Rowley began to study the chromosomes, the parts of a human cell that contain the genes, of leukemia patients at the University of Chicago in the 1960's and 1970's. Human chromosomes are arranged in pairs. They become visible under a microscope if they are stained and magnified just as the cell that contains them is about to divide. Rowley worked with a special microscope and used the staining technique called chromosome banding, in which staining the chromosomes with fluorescent chemicals (chemicals that give off light) creates visible bands of 23 chromosome pairs. Each pair has its own distinctive pattern.
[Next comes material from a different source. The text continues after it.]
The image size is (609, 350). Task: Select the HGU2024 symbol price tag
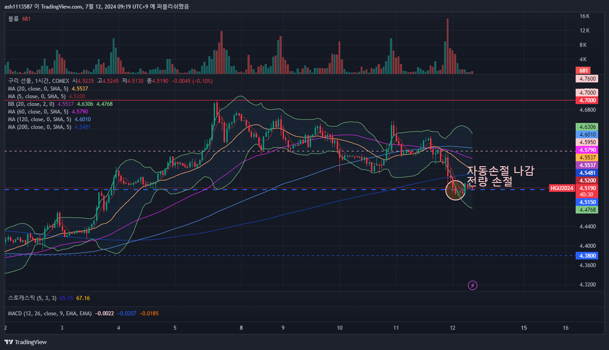point(562,188)
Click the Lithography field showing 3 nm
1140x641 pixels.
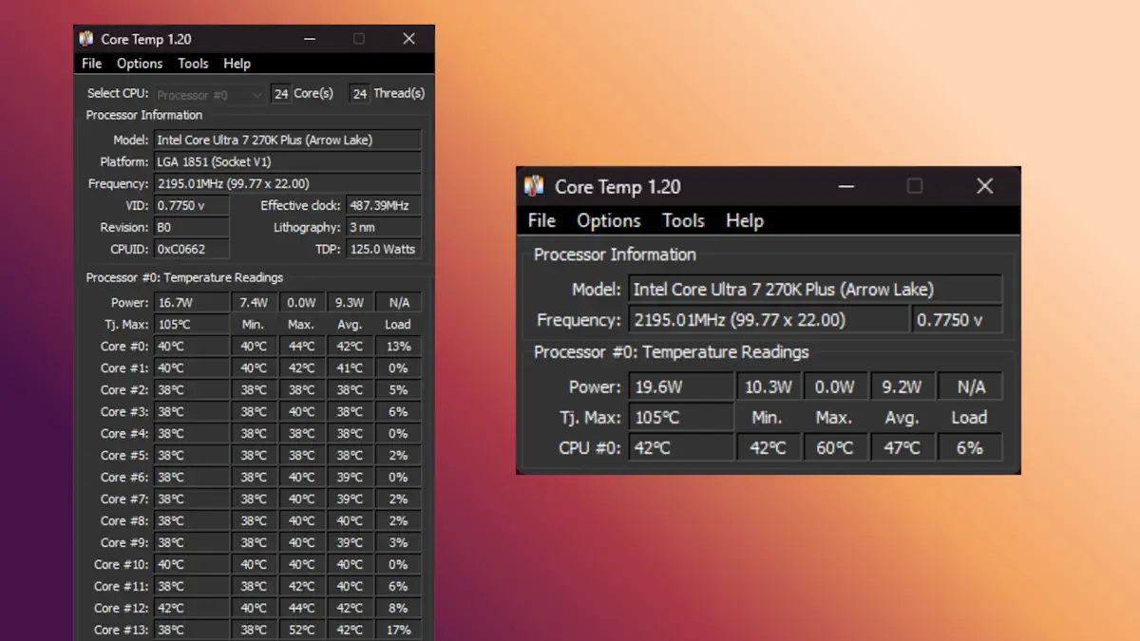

Rowley found that in patients suffering from chronic myeloid leukemia (CML), which occurs primarily in adults, sections of two of the chromosomes had switched places, or translocated. Such an abnormality of the chromosomes is called a translocation. By 1973, Rowley had shown that specific translocations are associated with specific cancers. This finding provided proof for the scientific theory that when growth-controlling genes translocate, the chemical instructions that control cell division become damaged and cells multiply without control, leading to cancer. Rowley reported her research in many scientific journals and wrote the book Chromosome Changes in Leukemia, published in 1978.

In 1977, Rowley was promoted to full professor at the University of Chicago. She became Blum-Riese Distinguished Service professor at the university's Department of Medicine and Department of Molecular Genetics and Cell Biology in 1984. That year she also was elected to membership in the National Academy of Sciences. She served as president of the American Society of Human Genetics in 1993.

Rowley has won many awards and honors, including the National Medal of Science and the Lasker Award for Clinical Science, both of which she received in 1998. She is cofounder and co-editor of the scientific journal Genes, Chromosomes and Cancer.